Chris Palmer was hunched over a cracked-open computer tower in a Hephzibah High School classroom, digging into the guts to find where the glitches were coming from.
He pulled out the rectangular hard drive and held it up to the light.
“(The computer) says there’s no hard drive connected, but clearly it’s right here, so I’m going to keep trying,” the Hephzibah senior said. “It could not be connected right, or it’s just a bad hard drive.”
Palmer wants to get it working perfectly, not only because his grade depends on it, but also because the computer he restores will leave his classroom and be donated to a Richmond County child in need.
Through a new pilot program, the Richmond County school system is donating 30 surplus computers to elementary school pupils who might not have been able to afford one.
The system asked a Hephzibah High technology class to restore and wipe the outdated computers, which gives the students hands-on experience and makes them beneficiaries of the process, too.
“If they didn’t have this (restoration project), they’d mainly be working in books,” said Lionel Harper, an engineering and technology instructor. “And giving someone a textbook and saying, ‘Here’s what you would do,’ is not what it’s about. You have to give them what’s going on under the hood side.”
The class recently delivered 30 repaired computers to the central office. They will be distributed to fourth-graders at Terrace Manor Elementary and fifth-graders at W.S. Hornsby and Collins K-8 schools, which all have high percentages of families living in poverty.
“I use my computer every day at home for school,” said Hephzibah senior Carl Smith while downloading Internet Explorer. “So I know I’d
want one if I didn’t have one growing up.”

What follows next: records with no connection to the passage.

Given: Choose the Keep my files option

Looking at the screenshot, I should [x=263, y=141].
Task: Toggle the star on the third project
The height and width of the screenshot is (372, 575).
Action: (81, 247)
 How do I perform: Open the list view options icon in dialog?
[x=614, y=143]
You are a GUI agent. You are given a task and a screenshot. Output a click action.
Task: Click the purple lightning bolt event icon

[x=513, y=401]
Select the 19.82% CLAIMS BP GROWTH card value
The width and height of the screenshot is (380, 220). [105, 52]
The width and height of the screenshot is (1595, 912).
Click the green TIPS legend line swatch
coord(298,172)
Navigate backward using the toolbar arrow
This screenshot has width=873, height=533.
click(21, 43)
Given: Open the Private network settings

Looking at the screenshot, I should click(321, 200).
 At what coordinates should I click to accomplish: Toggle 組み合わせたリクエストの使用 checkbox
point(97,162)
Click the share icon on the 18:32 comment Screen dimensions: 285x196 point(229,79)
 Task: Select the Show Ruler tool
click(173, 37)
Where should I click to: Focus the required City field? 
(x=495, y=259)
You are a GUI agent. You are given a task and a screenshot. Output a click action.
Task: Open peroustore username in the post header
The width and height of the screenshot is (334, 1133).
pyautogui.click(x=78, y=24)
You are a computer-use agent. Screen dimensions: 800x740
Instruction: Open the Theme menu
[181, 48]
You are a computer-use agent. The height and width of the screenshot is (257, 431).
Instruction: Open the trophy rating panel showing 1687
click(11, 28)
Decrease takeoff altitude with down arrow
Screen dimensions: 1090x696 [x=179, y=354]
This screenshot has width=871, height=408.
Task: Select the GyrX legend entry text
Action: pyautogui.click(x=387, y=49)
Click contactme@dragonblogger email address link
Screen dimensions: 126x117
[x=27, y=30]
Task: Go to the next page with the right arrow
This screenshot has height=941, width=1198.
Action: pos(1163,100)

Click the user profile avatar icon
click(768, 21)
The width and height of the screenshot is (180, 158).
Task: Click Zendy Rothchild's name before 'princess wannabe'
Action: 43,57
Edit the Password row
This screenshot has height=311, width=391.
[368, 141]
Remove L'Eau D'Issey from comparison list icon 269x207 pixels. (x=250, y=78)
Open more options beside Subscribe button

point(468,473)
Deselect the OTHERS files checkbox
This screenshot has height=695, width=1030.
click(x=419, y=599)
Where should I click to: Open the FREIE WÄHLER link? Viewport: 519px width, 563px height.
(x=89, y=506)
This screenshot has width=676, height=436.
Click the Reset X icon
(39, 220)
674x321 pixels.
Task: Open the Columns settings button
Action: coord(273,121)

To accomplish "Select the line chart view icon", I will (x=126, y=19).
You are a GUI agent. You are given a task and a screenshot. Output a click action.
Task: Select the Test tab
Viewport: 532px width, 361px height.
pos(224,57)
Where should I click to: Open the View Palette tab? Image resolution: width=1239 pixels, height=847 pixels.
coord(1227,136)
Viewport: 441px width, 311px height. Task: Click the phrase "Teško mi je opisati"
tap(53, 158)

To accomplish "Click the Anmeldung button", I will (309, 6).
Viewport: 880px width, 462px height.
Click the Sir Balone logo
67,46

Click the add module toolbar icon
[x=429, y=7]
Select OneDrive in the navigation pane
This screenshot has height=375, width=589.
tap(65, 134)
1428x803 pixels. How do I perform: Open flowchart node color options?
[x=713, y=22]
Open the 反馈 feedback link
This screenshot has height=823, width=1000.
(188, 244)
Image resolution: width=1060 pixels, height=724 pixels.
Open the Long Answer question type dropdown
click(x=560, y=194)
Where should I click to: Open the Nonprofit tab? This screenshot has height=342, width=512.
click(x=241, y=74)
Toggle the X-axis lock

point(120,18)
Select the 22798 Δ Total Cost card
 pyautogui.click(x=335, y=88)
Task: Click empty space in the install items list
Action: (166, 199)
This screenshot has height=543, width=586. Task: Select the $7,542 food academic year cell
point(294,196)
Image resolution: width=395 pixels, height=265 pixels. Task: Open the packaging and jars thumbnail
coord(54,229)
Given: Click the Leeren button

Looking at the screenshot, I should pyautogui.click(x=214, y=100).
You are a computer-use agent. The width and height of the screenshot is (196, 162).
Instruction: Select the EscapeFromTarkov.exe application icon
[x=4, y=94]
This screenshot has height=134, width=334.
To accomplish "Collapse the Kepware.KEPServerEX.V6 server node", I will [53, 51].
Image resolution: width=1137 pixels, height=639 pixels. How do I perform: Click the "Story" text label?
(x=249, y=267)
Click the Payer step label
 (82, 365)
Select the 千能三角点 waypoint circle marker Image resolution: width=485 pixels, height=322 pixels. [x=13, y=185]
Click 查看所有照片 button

Parents turned in applications to receive computers Friday, and the first 10 families from each school will be able to participate, said Kim Stripling, the district’s director of media and instructional technology.
Stripling, who created the program with Louis Svehla, the district’s public information officer, said the donations are not just about charity. To receive the computers, parents must complete three two-hour classes on basic computer skills, Internet safety and how to use OpenOffice, a free collection of office productivity software.
“We feel like this is such a win-win situation,” Stripling said. “The parents are really going to get some top-notch training,” while students receive computers and high school students get hands-on experience.
Stripling said the district will be able to distribute several rounds of computers to pupils because it ends up with surplus computers after buying new ones using special purpose local option sales tax funds.
Svehla said that in the past, these surplus computers were sold at auction, often bringing in only several dollars each.
For the students at Hephzibah High, Harper said the benefits they receive are just as powerful as what the elementary students get.
The experience is something that could prepare them for college or a career in technology, said Harper, who has several students eyeing engineering and computer science degrees for college next year.
“They should be able to walk out of here and get a job,” he said.